Floyd Chilton,Ph.D, Mathias RA, Dutta R, Sergeant S, and Seeds MC


Professor of Physiology/Pharmacology and Cancer Biology, Wake Forest School of Medicine



Background. Numerous studies have shown associations between low levels of omega-3 (n-3) long chain (LC-) PUFAs and/or altered ratios of n-6 to n-3 LC-PUFAs and cognitive function as well as psychological disorders. However, systematic reviews/meta-analyses of n-3 LC-PUFA supplementation reveal inconsistent therapeutic results leading to consumer/clinician confusion and industry disappointment.


Methods. FADS SNP mapping and lipidomics analysis were carried out on the Diabetes Heart Study and GeneSTAR cohorts. The FADS genomic region was analyzed in individuals from HGDP and 1000 Genomes Project.


Results. Evidence reveals: 1) That dietary 18 carbon n-3 and n-6 PUFAs in the modern Western diet interact with common genetic variants in two desaturase genes (FADS1 and FADS2) to impact levels of n-3 and n-6 LC-PUFAs, their signaling metabolites, and clinical phenotypes; 2)  There are dramatic differences in the capacity of African, European, Asian and Native American ancestry populations to synthesize LC-PUFAs that are largely due to frequency differences of FADS variants; 3) Evolution within the FADS cluster in response to global PUFA environments gave rise to distinct ancestral variation; and 4) Modern gene-diet PUFA interactions lead to deficiencies of n-3 LC-PUFAs or altered n-3 LC-PUFA/n-6 LC-PUFA ratios in certain patient/populations that enhance the risk of brain functional disorders.

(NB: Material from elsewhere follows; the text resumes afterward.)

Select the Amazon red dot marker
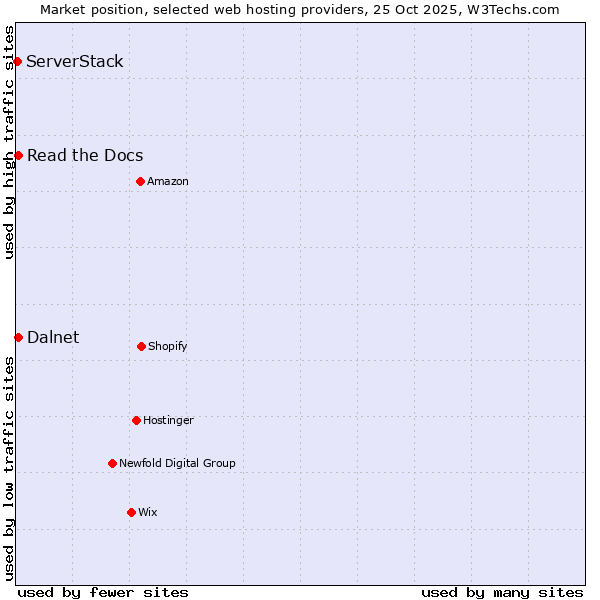The image size is (600, 600). point(140,181)
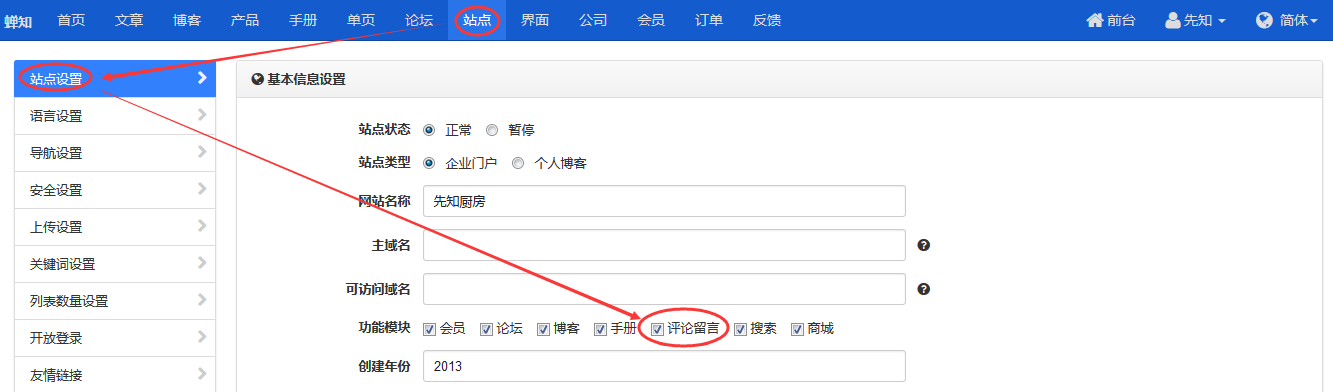Click the globe icon beside 基本信息设置 heading
The image size is (1333, 392).
[258, 79]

Conclusion. Our work provides a putative pathogenetic mechanism that underscores differences in risk and severity of inflammatory and brain disorders observed in diverse populations. Importantly, it also provides the basis for promising, new clinical applications for n-3 LC-PUFAs that take into consideration genetic heterogeneity of brain disorders patients.